Coleta dos dados e análises
Dois revisores extraíram os dados de forma independente, avaliaram o risco de viés dos estudos pela ferramenta original da Cochrane e avaliaram a certeza da evidência utilizando os critérios GRADE. Os seguintes desfechos foram extraídos: antropometria (índice de massa corporal [IMC], peso, dobras cutâneas, relação cintura-quadril, circunferência da cintura), adiposidade, atividade física, bem-estar físico e mental, qualidade de vida, pressão arterial, eventos adversos associados às intervenções, presença de complicações associadas à obesidade, incapacidade relacionadas à obesidade, hiperinsulinemia, resistência à insulina, glicemia, metabolismo lipídico ou adipogênese, hormônios lipídicos, alterações na fome ou saciedade, redução de limitações funcionais, mortalidade, prevalência de obesidade na idade adulta e acesso aos serviços de saúde.
Principais resultados
Incluímos 15 estudos, com 911 participantes, conduzidos nos EUA (cinco estudos), Suécia (três estudos) e um estudo em cada um dos seguintes países: Canadá, China, Irlanda, Itália, Coreia do Sul, Suíça e Tailândia. Todos os estudos incluíram participantes com idades entre 10 e 19 anos. Dentre eles, 10 estudos focaram exclusivamente nessa faixa etária, enquanto cinco também incluíram crianças mais novas (0 a 9 anos). Oito estudos combinaram dieta e atividade física, quatro abordaram apenas atividade física, e três abordaram apenas dieta. Classificamos nove estudos como de curta duração (< seis meses) e seis como de longa duração (seis meses ou mais). Em nove estudos, a base teórica da intervenção não foi especificada.
Agrupamos os estudos em duas comparações: (1) tecnologia de saúde digital mais cuidado convencional versus cuidado convencional isolado; e (2) tecnologia digital isolada versus cuidado convencional isolado.
Intervenções digitais combinadas com o cuidado convencional versus cuidado convencional isolado (8 estudos)
As intervenções digitais levaram a uma ligeira, mas clinicamente significativa, redução da massa gorda ao final do estudo (diferença média -2,63%, IC 95% -4,47 a -0,78; 3 estudos, 203 participantes; moderada certeza da evidência).
O efeito das intervenções digitais combinadas ao cuidado convencional sobre outros desfechos importantes relatados foi incerto.
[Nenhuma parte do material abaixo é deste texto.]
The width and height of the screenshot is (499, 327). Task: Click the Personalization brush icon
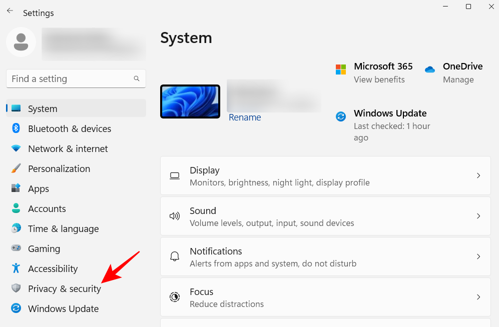[x=16, y=169]
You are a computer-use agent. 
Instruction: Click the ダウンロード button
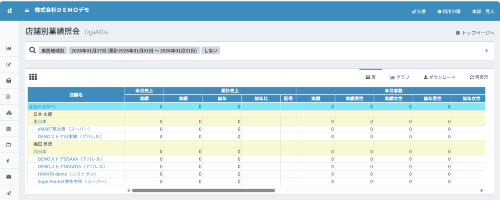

Nenhum estudo relatou dados de eventos adversos.
Intervenções digitais isoladas versus o cuidado convencional isolado (7 estudos)
O efeito das intervenções digitais isoladas sobre qualquer um dos desfechos avaliados foi incerto. Nenhum estudo relatou dados de eventos adversos.
Conclusão dos autores
As intervenções digitais combinadas ao cuidado convencional podem ter um pequeno efeito benéfico de curto prazo na redução da massa gorda em crianças e adolescentes, quando comparadas ao cuidados convencionais isolado. O efeito sobre outros desfechos ainda é incerto. O benefício clínico em longo prazo em crianças e adolescentes é difícil de avaliar devido ao número limitado de estudos com tamanhos de amostra pequenos incluídos nesta revisão.
Estudos futuros devem: relatar seus resultados por idade, gênero e raça/etnia; relatar dados completos para possibilitar uma melhor extração e análise de dados; avaliar outros desfechos importantes, especialmente eventos adversos; controlar dieta e atividade física nas análises; e relatar a teoria comportamental que fundamenta a intervenção.